═══ EXCERPTED TEXT ═══

Thursday, July 19, 2012

Back in Winderland

I was thrilled when Win offered to teach me how to make painted papers.  Oh look it involves finger painting!

July 12th to 16th; Bill and I were delighted to be welcomed back at Win and John's home in Creston, B.C. John's passion for gardening meant gorging ourselves on fresh raspberries, strawberries, peas and tomatoes. 




And naturally, there were many hours spent in Winderland, although this visit Win and I were more moderate over the time we spent in her studio. This enabled us to take in some of the local offerings, including visiting the above winery and Creston's Saturday Market. We also drove north along the east side of Kootenay Lake to Crawford Bay where we had a fabulous lunch and toured the amazing and assorted artisan's studios there.


Our combined efforts after three, part-days in Winderland

There is excessive laughter while we work side by side (or when we're just gadding about).  I wish everyone could know the joy this brings. It spills out in the colourful work we produce ... 


Win's LOVE LETTER TO GAIA (her real title)

FLY AWAY   8" x 6"   (mine)
Multiple palette paper transfers, rubber stamp and feather on Stonehenge paper

WINE SONG   6" x 6"   (mine)   Palette paper transfer, rubber stamps, hand painting, Japanese Maple "keys"

Win's ALIEN PARTY TREES

Win's SENTINELS GUARD SECRETS KEPT BEHIND THE DOOR


In her pieces, Win will need to explain what techniques and materials she used and their real titles! 


WE'LL SING IN THE SUNSHINE   12" x 9"   fiber paper, metallic leafing, rubber stamps
and dried flowers 

I suggested we interpret the same subject. Without any discussion this happened quite randomly; guess who did what!

We experimented with distressing photographs and playing with copper!  Ah, copper ... since we are in the very early stages of learning how best to employ it, I'll save talk of that for another day!

To see the complete photo essay of our Creston visit please click here.

Monday, July 16, 2012

The Big Ones - Part Five

In October 1996, Bill and I had the good fortune of trekking, with 17 others, in the Khumbu region of Nepal.  We were "support hikers" for a Canadian climbing team making a bid for the summit of Mount Ama Dablam (elevation 22,494 feet). After assembling in Kathmandu and a short helicopter flight to Lukla we began a 12 day trek on the Everest trail with Ama Dablam's base camp our destination.

═══

◆ TASK TO CARRY OUT
Write out everything in the blog post from "Back in Winderland" down to "artisan's studios there.", word for word.

═══ STORED DATA ═══

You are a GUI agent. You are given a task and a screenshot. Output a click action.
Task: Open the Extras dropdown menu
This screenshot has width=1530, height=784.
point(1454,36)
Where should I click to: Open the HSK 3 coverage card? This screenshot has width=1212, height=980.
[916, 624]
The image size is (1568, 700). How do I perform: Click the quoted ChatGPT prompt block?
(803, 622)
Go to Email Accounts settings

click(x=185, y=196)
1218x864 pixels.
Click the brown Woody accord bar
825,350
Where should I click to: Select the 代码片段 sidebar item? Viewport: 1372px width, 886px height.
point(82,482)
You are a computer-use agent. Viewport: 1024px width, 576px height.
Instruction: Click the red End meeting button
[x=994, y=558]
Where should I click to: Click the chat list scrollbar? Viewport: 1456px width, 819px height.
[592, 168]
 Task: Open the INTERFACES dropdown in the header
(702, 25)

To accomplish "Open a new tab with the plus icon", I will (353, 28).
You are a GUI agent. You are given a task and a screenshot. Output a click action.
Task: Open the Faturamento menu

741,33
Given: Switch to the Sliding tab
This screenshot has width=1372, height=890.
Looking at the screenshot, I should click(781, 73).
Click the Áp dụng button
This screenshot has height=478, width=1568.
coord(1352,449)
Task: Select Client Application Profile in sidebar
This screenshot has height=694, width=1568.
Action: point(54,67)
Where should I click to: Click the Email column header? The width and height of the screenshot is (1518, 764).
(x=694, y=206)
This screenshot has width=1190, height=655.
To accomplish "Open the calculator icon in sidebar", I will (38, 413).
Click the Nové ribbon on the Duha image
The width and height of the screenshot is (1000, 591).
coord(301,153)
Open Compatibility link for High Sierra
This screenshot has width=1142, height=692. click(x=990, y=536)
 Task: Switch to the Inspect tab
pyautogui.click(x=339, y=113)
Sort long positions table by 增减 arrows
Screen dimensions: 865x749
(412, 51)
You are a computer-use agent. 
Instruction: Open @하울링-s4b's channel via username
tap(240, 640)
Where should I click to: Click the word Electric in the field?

═══

◆ WORKED ANSWER
Back in Winderland

I was thrilled when Win offered to teach me how to make painted papers.  Oh look it involves finger painting!

July 12th to 16th; Bill and I were delighted to be welcomed back at Win and John's home in Creston, B.C. John's passion for gardening meant gorging ourselves on fresh raspberries, strawberries, peas and tomatoes. 




And naturally, there were many hours spent in Winderland, although this visit Win and I were more moderate over the time we spent in her studio. This enabled us to take in some of the local offerings, including visiting the above winery and Creston's Saturday Market. We also drove north along the east side of Kootenay Lake to Crawford Bay where we had a fabulous lunch and toured the amazing and assorted artisan's studios there.